* Data in this exercise

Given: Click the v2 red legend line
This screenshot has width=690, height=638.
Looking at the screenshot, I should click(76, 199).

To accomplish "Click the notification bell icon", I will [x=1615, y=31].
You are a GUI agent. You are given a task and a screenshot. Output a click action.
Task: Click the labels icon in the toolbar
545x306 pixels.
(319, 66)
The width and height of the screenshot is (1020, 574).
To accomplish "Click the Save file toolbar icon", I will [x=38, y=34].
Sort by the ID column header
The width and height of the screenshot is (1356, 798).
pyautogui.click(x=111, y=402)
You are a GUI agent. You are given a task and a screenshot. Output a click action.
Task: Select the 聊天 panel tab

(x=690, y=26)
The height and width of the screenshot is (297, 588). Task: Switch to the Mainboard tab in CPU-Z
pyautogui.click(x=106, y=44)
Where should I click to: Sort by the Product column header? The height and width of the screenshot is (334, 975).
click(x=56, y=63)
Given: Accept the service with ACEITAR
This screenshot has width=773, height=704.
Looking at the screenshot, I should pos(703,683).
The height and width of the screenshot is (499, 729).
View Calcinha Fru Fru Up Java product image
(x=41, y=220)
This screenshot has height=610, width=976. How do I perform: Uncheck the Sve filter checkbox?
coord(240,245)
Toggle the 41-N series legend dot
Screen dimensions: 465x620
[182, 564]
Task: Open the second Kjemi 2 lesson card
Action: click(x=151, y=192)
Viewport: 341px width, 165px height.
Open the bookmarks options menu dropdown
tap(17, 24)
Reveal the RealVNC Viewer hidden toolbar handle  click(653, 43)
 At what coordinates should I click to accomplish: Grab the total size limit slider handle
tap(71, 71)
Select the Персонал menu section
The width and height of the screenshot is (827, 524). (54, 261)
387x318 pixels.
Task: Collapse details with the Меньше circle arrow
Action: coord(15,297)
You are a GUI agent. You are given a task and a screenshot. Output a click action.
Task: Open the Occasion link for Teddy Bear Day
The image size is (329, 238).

* Instructions to follow
Return all the data above, unaltered and complete.

* Answer to this task
Given: Click the v2 red legend line
This screenshot has width=690, height=638.
Looking at the screenshot, I should click(76, 199).

To accomplish "Click the notification bell icon", I will [x=1615, y=31].
You are a GUI agent. You are given a task and a screenshot. Output a click action.
Task: Click the labels icon in the toolbar
545x306 pixels.
(319, 66)
The width and height of the screenshot is (1020, 574).
To accomplish "Click the Save file toolbar icon", I will [x=38, y=34].
Sort by the ID column header
The width and height of the screenshot is (1356, 798).
pyautogui.click(x=111, y=402)
You are a GUI agent. You are given a task and a screenshot. Output a click action.
Task: Select the 聊天 panel tab

(x=690, y=26)
The height and width of the screenshot is (297, 588). Task: Switch to the Mainboard tab in CPU-Z
pyautogui.click(x=106, y=44)
Where should I click to: Sort by the Product column header? The height and width of the screenshot is (334, 975).
click(x=56, y=63)
Given: Accept the service with ACEITAR
This screenshot has width=773, height=704.
Looking at the screenshot, I should pos(703,683).
The height and width of the screenshot is (499, 729).
View Calcinha Fru Fru Up Java product image
(x=41, y=220)
This screenshot has height=610, width=976. How do I perform: Uncheck the Sve filter checkbox?
coord(240,245)
Toggle the 41-N series legend dot
Screen dimensions: 465x620
[182, 564]
Task: Open the second Kjemi 2 lesson card
Action: click(x=151, y=192)
Viewport: 341px width, 165px height.
Open the bookmarks options menu dropdown
tap(17, 24)
Reveal the RealVNC Viewer hidden toolbar handle  click(653, 43)
 At what coordinates should I click to accomplish: Grab the total size limit slider handle
tap(71, 71)
Select the Персонал menu section
The width and height of the screenshot is (827, 524). (54, 261)
387x318 pixels.
Task: Collapse details with the Меньше circle arrow
Action: coord(15,297)
You are a GUI agent. You are given a task and a screenshot. Output a click action.
Task: Open the Occasion link for Teddy Bear Day
The image size is (329, 238).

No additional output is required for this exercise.